WTO begins seventh trade policy review of China
Representatives from WTO members participate in a conference session of trade policy review on China in Geneva, Switzerland, July 11, 2018. The World Trade Organization (WTO) on Wednesday started the first session of its seventh trade policy review (TPR) of China. (Xinhua/Nie Xiaoyang)
GENEVA, July 11 (Xinhua) -- The World Trade Organization (WTO) on Wednesday started the first session of its seventh trade policy review (TPR) of China, with the second session scheduled Friday.
Led by Wang Shouwen, China's vice minister of commerce and deputy China international trade representative, a team of 30 officials from 14 Chinese government agencies, as well as the head of the Chinese mission to the WTO, Ambassador Zhang Xiangchen, participated in the session.
According to Wang, since China's accession to the WTO in 2001, significant changes have taken place but one thing remains unchanged - China's consistent pursuit of opening up for cooperation and mutual benefit with all countries.
Addressing the session, he said China has provided tremendous market opportunities for world goods and services.
"From 2001, when China joined the WTO, to 2017, China's imports of goods increased at an annual average growth rate of 13.5 percent, twice as high as the world average," he said.
In 2017, he added, China's imports of goods took up 12.8 percent of the global total. Between 2001 and 2017, China's imports of services registered a yearly average growth of 16.7 percent, 2.7 times as much as the world average.
He said foreign-invested enterprises in China have gained unprecedented opportunities of development. In 2017, they contributed 44.8 percent of China's total foreign trade in goods.
U.S.-invested enterprises' sales revenue in China reached 600 billion U.S. dollars in 2016, compared with only 45 billion dollars in 2001.
Wang cited the latest survey by the European Chamber of Commerce in China saying that the business operations of European companies in China continued improving in 2017. About 66 percent of the respondents reported higher revenue than in 2016, and 93 percent reported earning growth.
Wang also said intellectual property right (IPR) protection in China has tremendously benefited IPR holders. The royalties China paid to foreign right holders surged from 1.9 billion dollars in 2001 to 28.6 billion dollars in 2017.
He also referred to the 2018 white paper by the American Chamber of Commerce in China, which says that of the most challenging issues for U.S.-invested enterprises in China, IPR ranks only 12th.

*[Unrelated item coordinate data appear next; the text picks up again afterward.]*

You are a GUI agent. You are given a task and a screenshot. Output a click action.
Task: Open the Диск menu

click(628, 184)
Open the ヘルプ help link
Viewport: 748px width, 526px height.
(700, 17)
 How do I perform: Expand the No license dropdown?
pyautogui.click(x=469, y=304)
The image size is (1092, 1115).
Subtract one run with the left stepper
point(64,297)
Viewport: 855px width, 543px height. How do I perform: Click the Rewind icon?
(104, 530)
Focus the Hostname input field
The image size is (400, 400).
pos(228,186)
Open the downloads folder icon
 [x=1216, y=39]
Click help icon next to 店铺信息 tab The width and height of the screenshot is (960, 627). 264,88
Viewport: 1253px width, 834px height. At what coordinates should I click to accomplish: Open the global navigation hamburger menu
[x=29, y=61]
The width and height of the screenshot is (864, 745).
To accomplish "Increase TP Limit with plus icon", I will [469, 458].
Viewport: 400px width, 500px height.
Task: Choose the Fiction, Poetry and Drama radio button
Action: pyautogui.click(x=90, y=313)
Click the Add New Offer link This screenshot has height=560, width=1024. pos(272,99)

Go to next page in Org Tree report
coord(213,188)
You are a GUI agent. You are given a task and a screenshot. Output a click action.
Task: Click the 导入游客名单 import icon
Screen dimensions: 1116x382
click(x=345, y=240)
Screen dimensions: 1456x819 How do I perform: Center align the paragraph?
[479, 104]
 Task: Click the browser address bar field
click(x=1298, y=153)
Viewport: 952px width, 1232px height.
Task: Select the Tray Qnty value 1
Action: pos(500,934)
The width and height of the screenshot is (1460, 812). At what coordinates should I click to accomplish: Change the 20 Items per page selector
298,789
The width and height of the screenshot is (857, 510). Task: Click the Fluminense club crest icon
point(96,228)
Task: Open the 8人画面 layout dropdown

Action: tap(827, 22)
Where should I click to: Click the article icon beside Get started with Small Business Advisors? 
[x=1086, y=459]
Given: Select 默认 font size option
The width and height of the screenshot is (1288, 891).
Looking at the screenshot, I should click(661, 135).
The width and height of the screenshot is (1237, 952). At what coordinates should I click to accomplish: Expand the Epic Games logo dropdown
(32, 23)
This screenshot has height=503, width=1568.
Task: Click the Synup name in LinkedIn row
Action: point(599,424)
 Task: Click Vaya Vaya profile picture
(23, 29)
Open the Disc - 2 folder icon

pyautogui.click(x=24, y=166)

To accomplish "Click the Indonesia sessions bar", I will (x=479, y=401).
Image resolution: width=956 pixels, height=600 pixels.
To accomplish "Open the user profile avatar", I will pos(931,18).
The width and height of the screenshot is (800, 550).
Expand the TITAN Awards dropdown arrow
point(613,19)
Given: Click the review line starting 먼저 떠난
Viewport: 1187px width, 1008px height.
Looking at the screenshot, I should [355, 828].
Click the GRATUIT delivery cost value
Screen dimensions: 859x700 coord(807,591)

It is no longer a major problem in their business operation.
By April 2018, China had brought 17 disputes to the WTO and faced 41 complaints.
"Up to now, none of the complainants has requested for retaliation against China," Wang said.
China has so far received 1,963 written questions from 42 WTO members and answered 1,627 questions submitted by 33 members two weeks prior to the TPR session.
Responses to the remaining questions will be provided in writing one month from now as per the rule, Wang said.
Benin's Ambassador to the United Nations Offices in Geneva, Eloi Laourou, opened the meeting, summarizing the report drafted by the WTO Secretariat for the TPR.
He underlined that China has adopted various changes to its trade and investment policies and measures since the previous review and has continued to make efforts to reform its customs procedures; about one third of imports are now declared through single windows.